Po pierwsze, reakcja twoich dzieci jest całkowicie normalna i całkowicie zrozumiała. Nie tylko są one zbyt młode, aby pojąć tak skomplikowaną sytuację, ale są też w wieku, w którym wygoda wynika z tego, że wszystko jest takie samo. Nawet małe zmiany w harmonogramie mogą je wytrącić z równowagi, więc zmiany tej wielkości uderzą je mocno. Ale dzieci są odporne, tak długo jak są kochane bezwarunkowo i czują się bezpieczne w tej miłości (nawet jeśli nie ma zbyt wiele innych powodów do poczucia bezpieczeństwa). Postaraj się więc nie martwić o to, jak wpłynie to na ich przyszłość. Zamiast tego, po prostu skup się na teraz (dzieci żyją w chwili, anyway).
Początkowo, zajmijmy się regresją, która zazwyczaj wyskakuje z rozwodem i maluchami (lub za każdym razem, gdy następuje duża zmiana rodzinna w życiu małego dziecka). Nie naciskaj na kamienie milowe malucha, takie jak trening nocnika w tej chwili, ponieważ dodatkowe ciśnienie nie będzie dobre dla nikogo w rodzinie. Wstrzymuje się dla few tygodni (lub nawet miesiąc lub dwa) i gdy ty wznawiasz szkolenie, robi mię z pozytywnymi wzmocnieniami wykresami, naklejkami, pracami. Jeśli twoje maluchy zachowują się jak niemowlęta, nie zwracaj na to uwagi, ale rób z tego wielką sprawę za każdym razem, gdy zachowują się jak „duże dzieci”. Niech „pomagają” ci bardziej i daj im znać jak bardzo doceniasz ich wbijanie się w ciebie (nawet jeśli to wieje w górę tworząc więcej pracy dla ciebie).

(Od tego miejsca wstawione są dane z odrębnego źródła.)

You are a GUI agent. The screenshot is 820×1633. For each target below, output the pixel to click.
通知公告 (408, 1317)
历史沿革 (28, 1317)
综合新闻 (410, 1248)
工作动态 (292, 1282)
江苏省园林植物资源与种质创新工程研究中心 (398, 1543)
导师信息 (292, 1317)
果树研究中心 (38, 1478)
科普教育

As for their fits, stay reassuring, understanding, and as patient as possible. To nie znaczy, że powinieneś pozwolić, aby zasady domu spadły na bok lub pozwolić, aby twoje poczucie winy (a mamy, które rozwodzą się z małymi dziećmi zawsze mówią, że czują się obficie) usprawiedliwiało stawanie się zbyt pobłażliwym. Dzieci, bez względu na okoliczności, w jakich się znajdują, potrzebują i wręcz pragną ograniczeń, nawet jeśli walczą z nimi każdym włóknem swojej małej istoty. Granice dostosowane do wieku, które są konsekwentnie egzekwowane, dają im poczucie bezpieczeństwa i ugruntowania oraz pomagają im wiedzieć, czego mogą się spodziewać. Kiedy zachowują się niewłaściwie, dyscyplinuj je, jeśli to konieczne, ale spokojnie – jako sposób korygowania zachowania, a nie jego krytykowania.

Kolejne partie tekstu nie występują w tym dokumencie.